There’s plenty of texture for what I’d imagine the show's target audience is: people’s uncles who’ve read multiple books about Stalingrad and rewatch Das Boot (1981) at least annually (I won’t exclude myself from this characterization). Early on especially, Masters of the Air revels in the details of B-17 combat: operational codes, the military dialect spoken between crews, flight formations, the secrecy of the Norden bombsight, evacuation procedures. The fetishism for detail only lasts so long, and by the end of Cary Joji Fukunaga’s run directing the first four parts, the show almost entirely abandons the elliptical format expected from a Band of Brothers follow-up and settles into a more conventional motion.

And unlike its predecessors, with their practically falling apart filmic images, there’s a digital gloss covering Masters of the Air—surprising, given that at least some of it was shot on 16mm, but I’d venture that the Sony VENICE was employed much more frequently on set. The sleek cinemagraphic tendency, heightened by a really bold, saturated color palette, makes the affair feel less guts and metal and more H&M ad.

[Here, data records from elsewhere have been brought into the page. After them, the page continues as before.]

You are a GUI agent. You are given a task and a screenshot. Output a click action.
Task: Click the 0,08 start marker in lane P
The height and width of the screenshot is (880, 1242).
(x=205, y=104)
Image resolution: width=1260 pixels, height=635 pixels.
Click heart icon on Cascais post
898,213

While one could accuse Band of Brothers of sometimes modeling its cast of (what feels like) every soon-to-be rising male star and character actor in Hollywood at the turn of the millennium in overtly spectacular, propagandistic images, Masters of the Air more often than not hero-worships with its camera, ogling at its stars Callum Turner and Austin Butler like they’re on The CW’s Riverdale. Sequences of our heroes filmed in heroic wides or exasperated closeups feel less attuned to the Robert-Capa-war-photography aspirations of the previous HBO efforts, and instead look more like Apple TV+ are making their show ready for TikTok fancams.

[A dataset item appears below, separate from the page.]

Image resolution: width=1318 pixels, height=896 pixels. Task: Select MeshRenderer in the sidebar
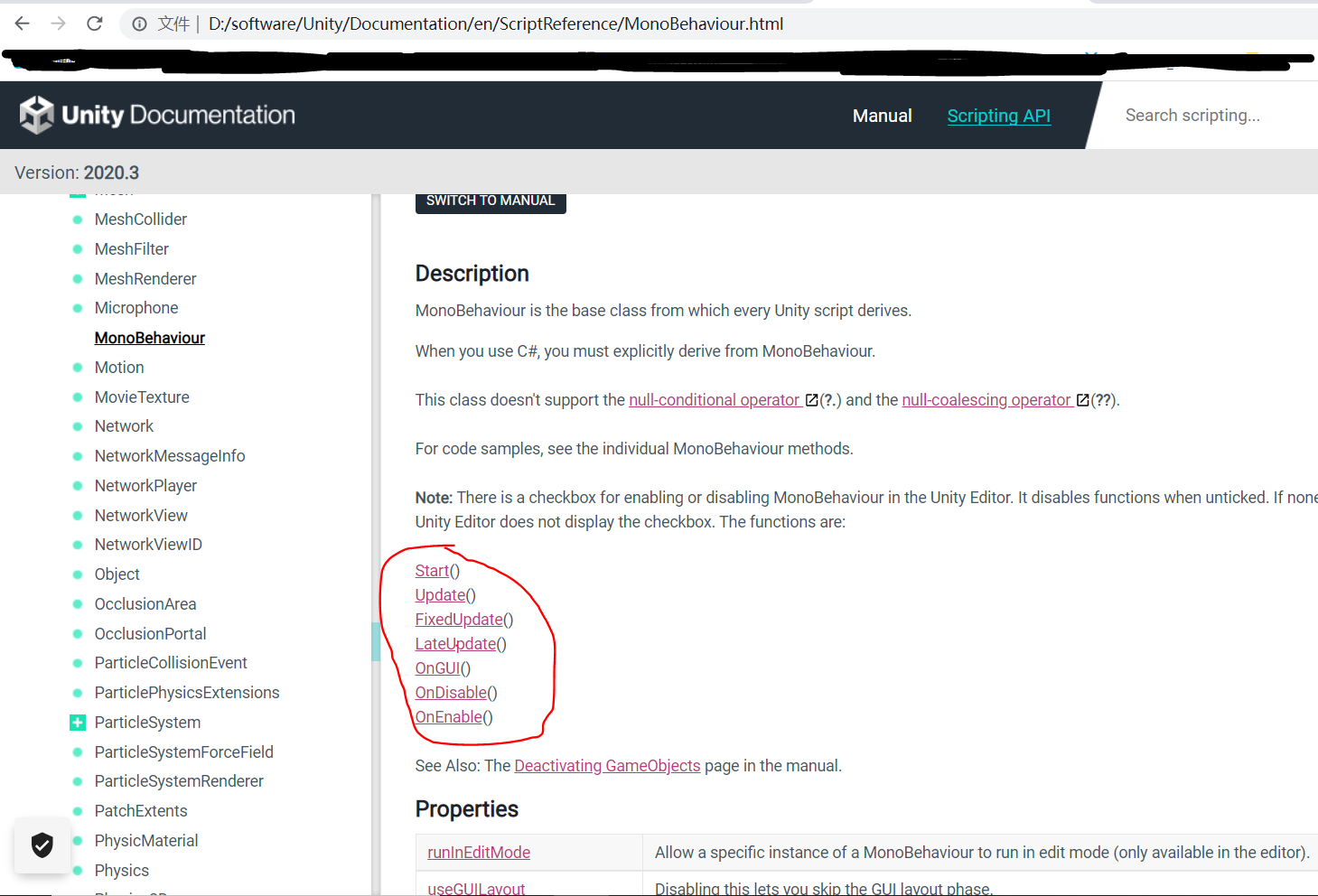point(145,279)
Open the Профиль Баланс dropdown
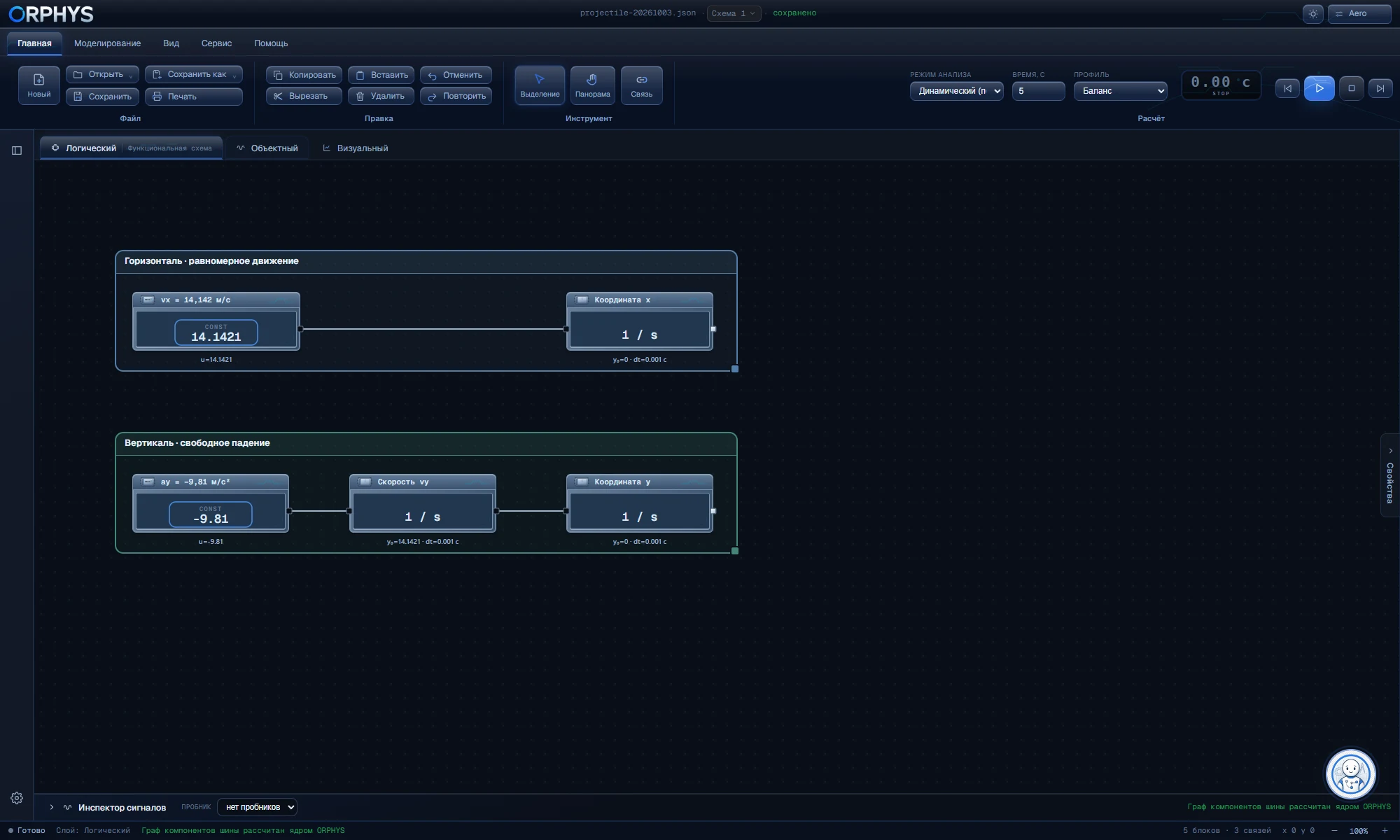The height and width of the screenshot is (840, 1400). tap(1120, 91)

Despite using a similar formula of having both a lead two wartime friends as well as the larger ensemble under their command drive the series, Masters of the Air also largely fails to bring its ensemble to life and instead relies on returning to the core half a dozen or so regulars. Part of the problem is how fast these characters literally drop out of the story and for good historical reason—casualty rates for American bomber crews got as high as 89% during the war. The “Bloody Hundredth” Bomb Group at the center of the series was no exception. It becomes a narrative issue as the cast has to state rotating, disappearing, and reappearing, yet the only solution the show can seem to come up with is to desperately try to latch deeper on to its main protagonists.

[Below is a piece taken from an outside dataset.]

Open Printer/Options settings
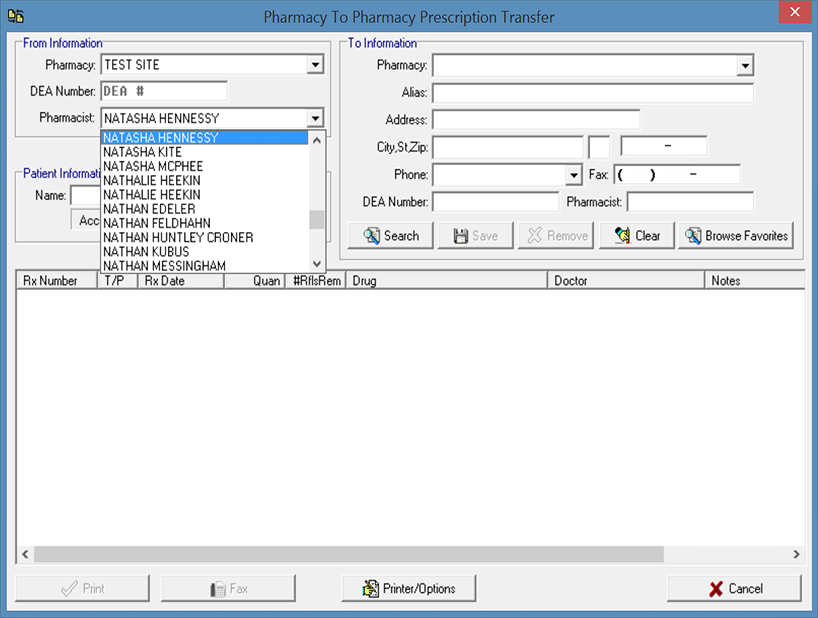818x618 pixels. [408, 588]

Even the more interesting detours, like a late-series—and I mean the final two of the nine episodes (it’s also strange Masters of the Air didn’t go for the 10 ep. run like its predecessors)—addition of the Tuskegee Airman almost makes for a good secondary tale, as it sort of works as a juxtaposition with how black flyers are treated in the Army bureaucracy compared to their white counterparts. But in terms of pacing, it’s strange how much of a digression it is so late into a series that’s spiraled into linearly, as well as being overall too short a section to make its collision with the main characters feel anything more than shoehorned.

When the principal pair finally has their immortality questioned, it’s just as quickly dispatched as destiny finds them back together in a POW Stalag. It happened, and it’s unbelievable. Not in the way that seeing unbelievable feels, a feeling Band of Brothers rather carefully achieves by aiming for a verisimilitude in its images. The unbelievable in Masters of the Air feels unbelievable because it looks like what it is: a made-for-streaming series. It’s World War II content.